Lebensdauer von LEDs

Verglichen mit konventionellen Lampen erreichen komplette LED-Leuchten und LED-Module ein geradezu biblisches Alter: Sie halten Tausende von Stunden. Zum Vergleich: Eine Halogen-Glühlampe arbeitet im Schnitt 2.000 Stunden, eine Leuchtstofflampe nur etwa 18.000 Stunden. Mit LEDs spart man Kosten für Wartung und Ersatz.

LED-Lichtquellen in Lampenform – sogenannte Retrofits – haben aufgrund ihrer für Dioden eher ungünstigen Bauweise eine geringere Lebensdauer. Trotzdem sind sie langlebiger als andere konventionelle Leuchtmittel.

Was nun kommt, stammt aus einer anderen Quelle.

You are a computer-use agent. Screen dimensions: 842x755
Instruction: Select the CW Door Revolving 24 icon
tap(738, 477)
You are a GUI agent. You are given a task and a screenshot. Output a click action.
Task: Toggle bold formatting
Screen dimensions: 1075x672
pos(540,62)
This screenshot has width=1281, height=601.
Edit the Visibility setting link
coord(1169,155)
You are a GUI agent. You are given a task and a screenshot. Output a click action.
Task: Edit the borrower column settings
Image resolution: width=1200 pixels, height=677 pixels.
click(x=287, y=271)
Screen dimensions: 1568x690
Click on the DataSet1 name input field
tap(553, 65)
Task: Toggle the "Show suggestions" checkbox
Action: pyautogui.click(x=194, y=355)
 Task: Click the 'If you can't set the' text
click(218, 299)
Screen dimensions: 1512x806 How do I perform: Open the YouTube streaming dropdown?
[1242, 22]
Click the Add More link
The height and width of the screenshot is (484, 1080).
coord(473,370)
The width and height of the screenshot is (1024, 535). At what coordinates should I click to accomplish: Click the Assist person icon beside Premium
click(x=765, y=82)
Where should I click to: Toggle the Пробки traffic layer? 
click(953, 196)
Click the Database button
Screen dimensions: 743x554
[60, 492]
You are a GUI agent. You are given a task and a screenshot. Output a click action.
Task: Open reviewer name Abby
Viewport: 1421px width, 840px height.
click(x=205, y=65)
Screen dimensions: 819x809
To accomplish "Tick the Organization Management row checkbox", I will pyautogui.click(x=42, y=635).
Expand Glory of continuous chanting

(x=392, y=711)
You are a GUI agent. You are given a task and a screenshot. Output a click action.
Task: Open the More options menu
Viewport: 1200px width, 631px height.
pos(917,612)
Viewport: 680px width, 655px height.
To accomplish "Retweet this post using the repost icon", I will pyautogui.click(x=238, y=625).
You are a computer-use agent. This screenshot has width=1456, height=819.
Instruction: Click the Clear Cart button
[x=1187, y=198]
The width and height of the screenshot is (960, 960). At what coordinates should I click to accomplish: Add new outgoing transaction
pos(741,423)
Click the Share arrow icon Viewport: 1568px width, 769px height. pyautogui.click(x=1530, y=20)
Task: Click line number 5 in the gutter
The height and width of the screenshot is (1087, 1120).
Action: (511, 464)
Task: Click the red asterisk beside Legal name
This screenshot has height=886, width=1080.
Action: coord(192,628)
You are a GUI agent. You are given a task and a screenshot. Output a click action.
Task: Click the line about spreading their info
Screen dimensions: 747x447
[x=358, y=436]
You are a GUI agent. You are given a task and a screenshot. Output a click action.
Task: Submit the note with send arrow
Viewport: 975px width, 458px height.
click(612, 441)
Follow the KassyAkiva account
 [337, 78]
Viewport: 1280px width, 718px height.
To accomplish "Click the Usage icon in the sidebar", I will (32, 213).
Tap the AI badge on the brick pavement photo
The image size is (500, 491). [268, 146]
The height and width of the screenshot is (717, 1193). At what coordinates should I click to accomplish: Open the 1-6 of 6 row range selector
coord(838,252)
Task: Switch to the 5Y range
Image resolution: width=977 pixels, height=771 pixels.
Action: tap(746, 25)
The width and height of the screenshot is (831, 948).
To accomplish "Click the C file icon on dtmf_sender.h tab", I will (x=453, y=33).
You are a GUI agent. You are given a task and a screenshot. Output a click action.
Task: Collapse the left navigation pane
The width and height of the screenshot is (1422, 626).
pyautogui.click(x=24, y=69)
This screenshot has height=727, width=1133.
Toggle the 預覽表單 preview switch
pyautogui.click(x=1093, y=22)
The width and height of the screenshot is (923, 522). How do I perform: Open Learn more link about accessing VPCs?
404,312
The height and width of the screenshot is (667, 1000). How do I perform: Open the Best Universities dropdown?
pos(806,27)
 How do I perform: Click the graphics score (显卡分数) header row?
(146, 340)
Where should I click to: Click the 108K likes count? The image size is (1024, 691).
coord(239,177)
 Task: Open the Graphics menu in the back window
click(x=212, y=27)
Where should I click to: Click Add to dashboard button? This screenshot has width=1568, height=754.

Abnehmende Helligkeit statt Totalausfall

LEDs fallen praktisch nicht aus. Stattdessen nimmt ihre Helligkeit langsam ab, unter anderem weil das Halbleiterkristall immer mehr Störstellen aufweist. Diese Alterung, auch Degradation genannt, wird durch folgende Faktoren beeinflusst:

  • Betriebstemperatur
  • Umgebungstemperatur
  • Versorgung mit Konstantstrom
  • Art des Halbleiters
  • Eintrübung der Optiken

Die Lebensdauer (L) einer LED muss daher je nach Anwendung so definiert werden, dass die geforderte Helligkeit nicht unterschritten wird. Für die Allgemeinbeleuchtung gelten zum Beispiel Werte von L80 oder L70. So ist bei L70 die mittlere Bemessungslebensdauer einer LED erreicht, wenn der Lichtstrom noch 70 Prozent seines Neuwertes erreicht.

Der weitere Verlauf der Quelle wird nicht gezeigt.